By connecting local churches with a ministry such as Wesley-Rankin and providing them a pattern to follow, the Center for Missional Outreach sees the opportunity to spread the reach of United Methodists.
He also points to the work of the Revs. Rachel Baughman and Wes Magruder with Syrian refugees, fleeing civil war in what Rev. Lewis calls the “great humanitarian crisis of our time.”
“One of the opportunities that the CMO has is to equip the church to feel confident to be prophetic — someone who fearlessly speaks on behalf of God even when God’s truth makes the listener uncomfortable,” he said.
In taking over the leadership of the Center for Missional Outreach, Rev. Lewis was surprised at how widespread the operation is: working with the United Methodist Committee on Relief (UMCOR); short-term and long-term disaster relief; global ministry; ecumenical relations; work with the homeless or impoverished through the Zip Code Connection, CitySquare and Dallas Bethlehem Center; helping immigrants through Justice for Our Neighbors — the list goes on.
“What I’ve learned is there is a natural connection between mission and evangelism,” he said.
“Evangelism offers a witness to who we are and to who Christ is that can open doors to conversations that can help make disciples.

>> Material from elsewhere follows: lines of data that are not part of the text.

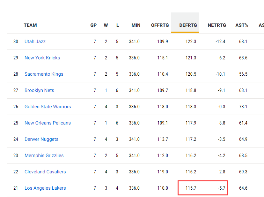Click the Memphis Grizzlies link
The image size is (264, 197).
44,155

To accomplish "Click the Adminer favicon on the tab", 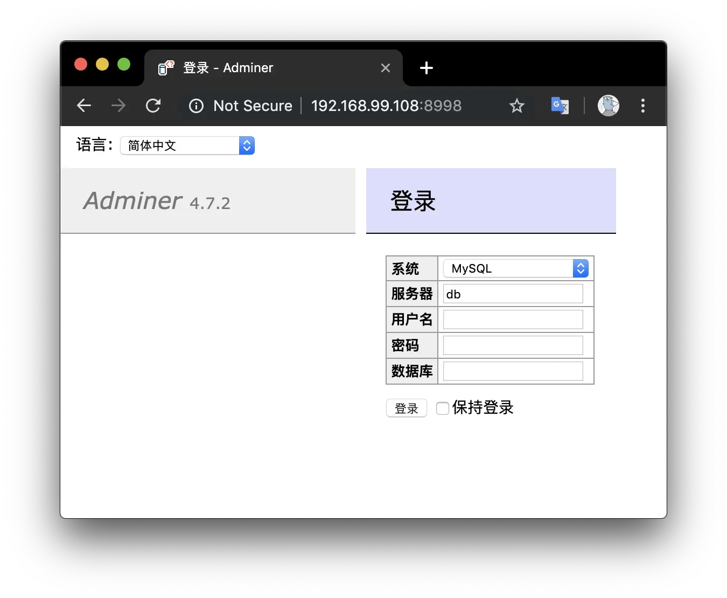I will pyautogui.click(x=166, y=68).

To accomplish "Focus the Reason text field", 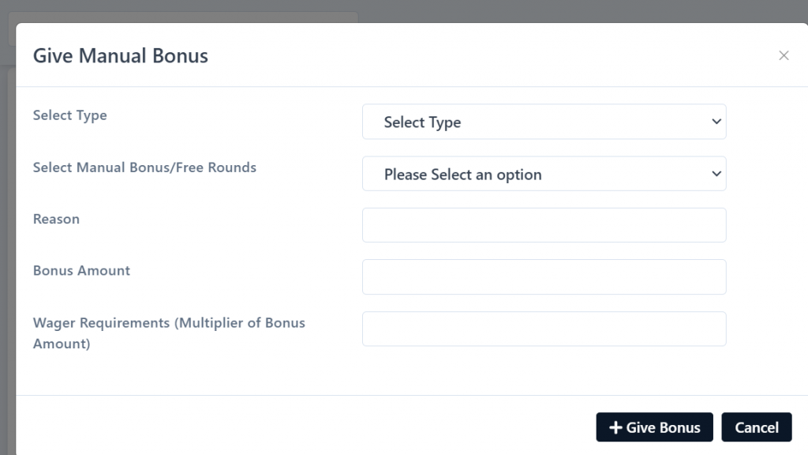I will tap(544, 225).

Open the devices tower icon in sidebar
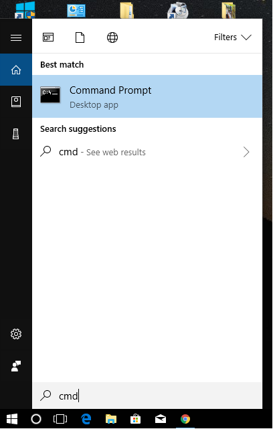[16, 134]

It offers the witness that can soften hearts and give us an opportunity for God to work through us to introduce someone to a relationship to God and Jesus Christ.”
Mile Markers
The Rev. Andy Lewis has brought something from each stop in his career leading to director of the Center of Missional Outreach. Here are some of the lessons.
White Rock UMC: Rev. Lewis got a first-hand look at an inner-ring suburban church in a neighborhood transitioning to a “much more urban and diverse environment.” White Rock was “beginning to grapple with what that means for ministry.”

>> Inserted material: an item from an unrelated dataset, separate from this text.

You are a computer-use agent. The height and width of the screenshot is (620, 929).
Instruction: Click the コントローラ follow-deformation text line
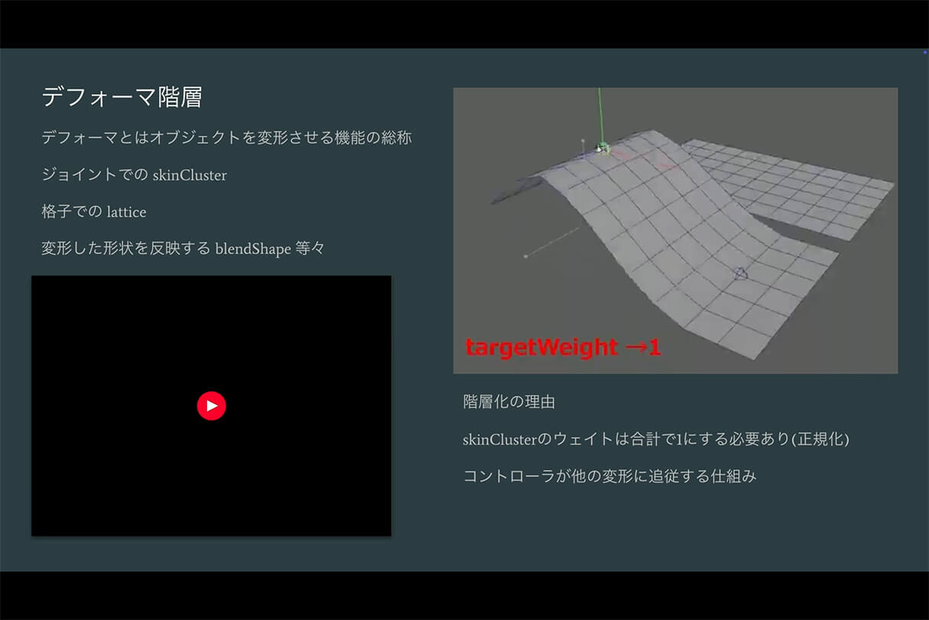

First UMC Richardson: Here — at a large, affluent, suburban church — he developed his heart for cross-cultural mission trips, taking youth outside their comfort zone to the Rio Grande Valley and to Juárez, Mexico, just across the border from El Paso. He teamed up with Proyecto Abrigo, a group building cinder block houses for families in Juárez.
Wesley UMC Greenville: Rev. Lewis encountered a town divided by Interstate 30 — black residents to the north, whites to the south … and the two rarely mixing. It bothered Rev. Lewis, who grew up in First UMC Plano. He teamed up with a white Baptist church and two black churches to create a youth ministry team, MOB, for Mission: Our Backyard. MOB took an in-town mission trip, the youths living together in a retreat center, taking turns leading worship and working on homes in the daytime. It helped break down racial barriers and correct misperceptions.

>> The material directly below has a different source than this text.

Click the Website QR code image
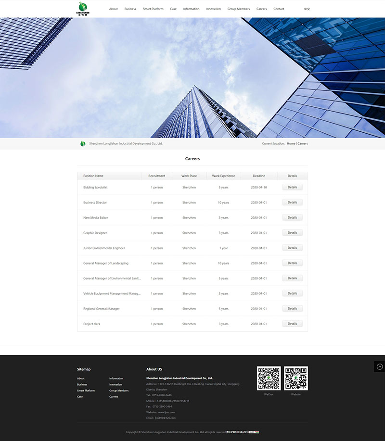Image resolution: width=385 pixels, height=441 pixels. [x=295, y=378]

Church planter: Rev. Lewis said his five years as a church planter “taught me to see everything I do and [what] the church does through the lens of making disciples for Jesus Christ.”
Holy Covenant, Carrollton: “The church was founded with a clear emphasis on justice,” Rev. Lewis said. “It gave me room to learn how to speak to important and controversial issues and gave me permission to really lift up a biblical vision of righteousness and justice and do that in bold and prophetic ways.” It drove home the connection of church and contemporary society, he said.
First UMC Lewisville: Lewisville had changed dramatically from a burgeoning suburb to a diverse city racially and socioeconomically, Rev. Lewis said. But the church “had done the hard work of recognizing those changes instead of denying them or running away,” he said, and was ready for “bold experiments.” In addition to One + One tutoring with schoolchildren, church members forged a partnership with Chin refugees, a little-known ethnic group that had fled persecution in Myanmar. They mentored Chin families in American culture, launched a furniture ministry and advocated for repairs at apartments where the families lived.